The comment landed with extra weight because of what Colbert had just been through. Last summer, CBS announced it would be ending “The Late Show,” even though it consistently ranked as the number one program in its time slot.
The network claimed the decision was purely financial and said the show was losing about $40 million a year. On its face, that explanation didn’t make much sense to many people in the industry. A top-rated late-night show brings in advertising dollars, cultural relevance, and brand value that go far beyond simple profit-and-loss math.
Other late-night hosts were quick to call out the network’s story. Jimmy Kimmel openly dismissed CBS’s explanation, saying the claims about Colbert losing that much money were obviously not true. Media analysts and viewers alike questioned why a successful, popular show would suddenly be labeled a financial burden unless other forces were at work.
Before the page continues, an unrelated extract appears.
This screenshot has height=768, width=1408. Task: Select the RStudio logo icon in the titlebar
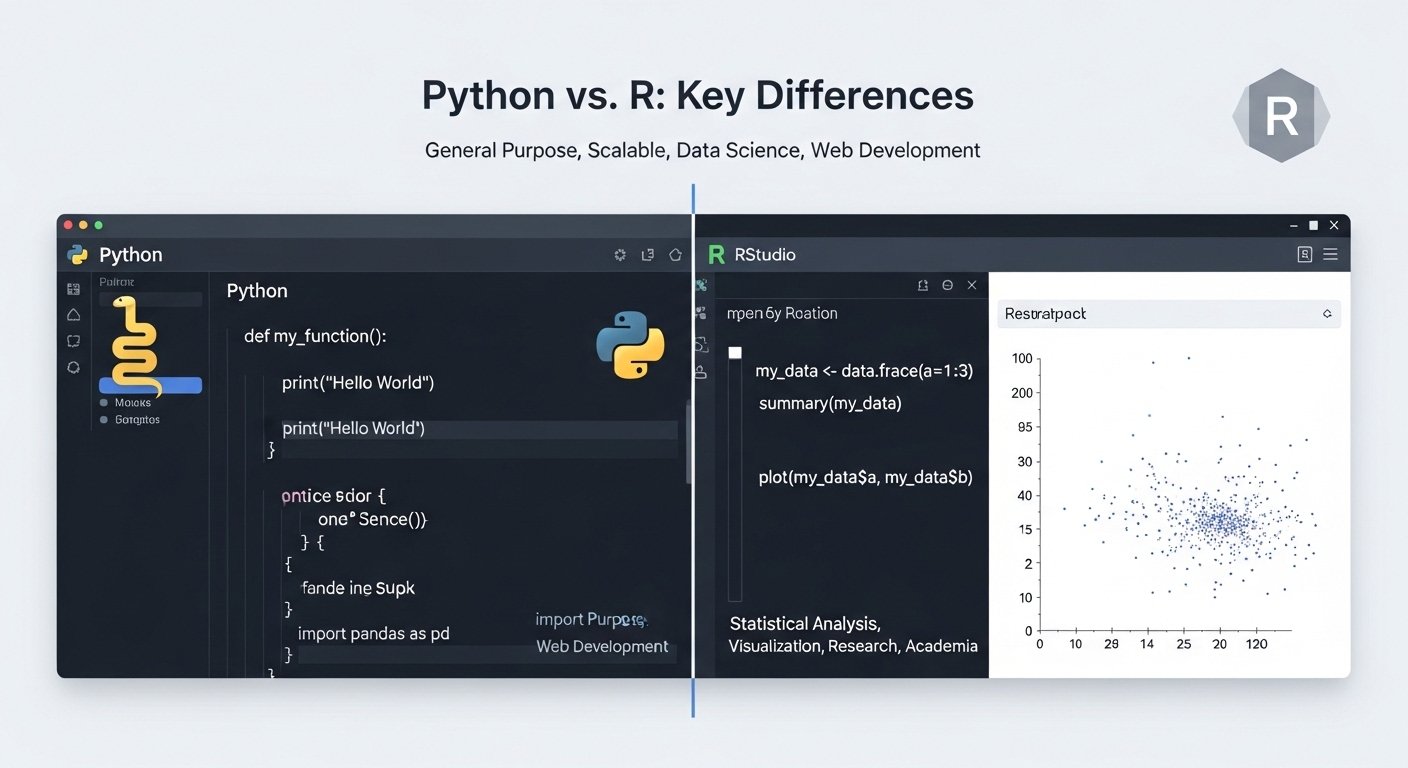[716, 254]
Those suspicions grew stronger when people looked at the timing. CBS’s parent company, Paramount, was in the middle of negotiating a major merger with Skydance Media, a deal that required approval from the Federal Communications Commission. At the same time, Donald Trump was repeatedly attacking Colbert, criticizing his jokes, and publicly calling for him to be canceled. Colbert had been one of Trump’s most consistent and effective critics on television, and his monologues regularly drew attention for their sharp political edge.
Just a week after the FCC approved the merger, the deal was finalized, and control of the new combined company went to David Ellison. Ellison is the son of Oracle founder and billionaire Larry Ellison, who reportedly helped bankroll the merger. For many observers, the sequence of events raised serious questions about whether corporate leaders were trying to avoid political backlash or smooth the path for regulatory approval by removing a prominent and outspoken critic from their airwaves.
Colbert, for his part, has refused to quietly accept the situation. Since learning that his show would end, he has continued to mock and criticize the very company that canceled him. He has used his platform to point out the contradictions in their explanations and to highlight how corporate power really works. When Paramount recently announced a massive $108 billion bid for a hostile takeover of Warner Bros., Colbert couldn’t resist pointing out the irony. He joked that if his company had that much money available, it could surely afford to “uncancel” one of its most successful and influential shows.
Behind the jokes, though, was a serious message. Colbert’s remarks reflected a broader frustration with a media landscape increasingly controlled by a small number of ultra-wealthy individuals. Decisions that affect jobs, culture, and public discourse are often made behind closed doors, justified with vague claims about finances, and shielded from real accountability.
For Colbert, the experience seemed to confirm a long-held belief: when billionaires say something is “just business,” it usually means ordinary people are expected to accept the consequences without questioning the real motivations. His blunt lesson wasn’t just a punchline for New Year’s Eve. It was a warning about how concentrated wealth and power can shape what the public sees, hears, and is allowed to criticize, even in spaces that once prided themselves on independence and free expression.